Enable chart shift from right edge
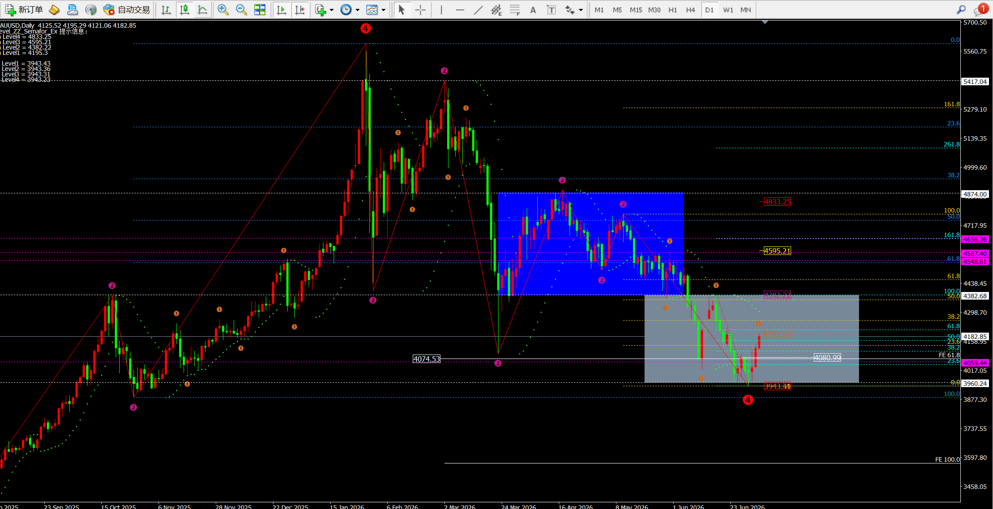Viewport: 993px width, 509px height. (x=300, y=10)
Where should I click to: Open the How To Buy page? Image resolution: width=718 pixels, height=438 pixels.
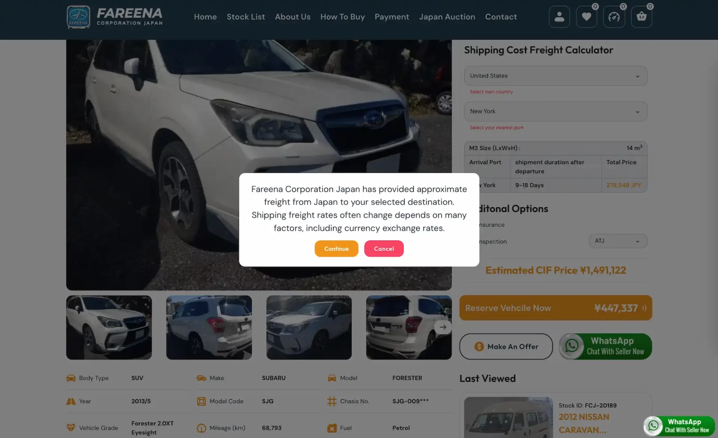(x=342, y=17)
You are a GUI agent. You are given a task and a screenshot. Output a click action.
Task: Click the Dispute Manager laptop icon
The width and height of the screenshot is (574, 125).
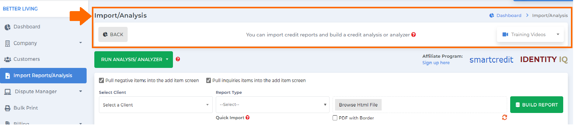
+++
-- Instructions for the task --
What the answer must hold is the exact text of every line from the one containing "Where should I" through the end of the data, minus any pictures.

-- Solution to the exercise --
Where should I click to: Open the How To Buy page? Image resolution: width=718 pixels, height=438 pixels.
(x=342, y=17)
You are a GUI agent. You are given a task and a screenshot. Output a click action.
Task: Click the Dispute Manager laptop icon
The width and height of the screenshot is (574, 125).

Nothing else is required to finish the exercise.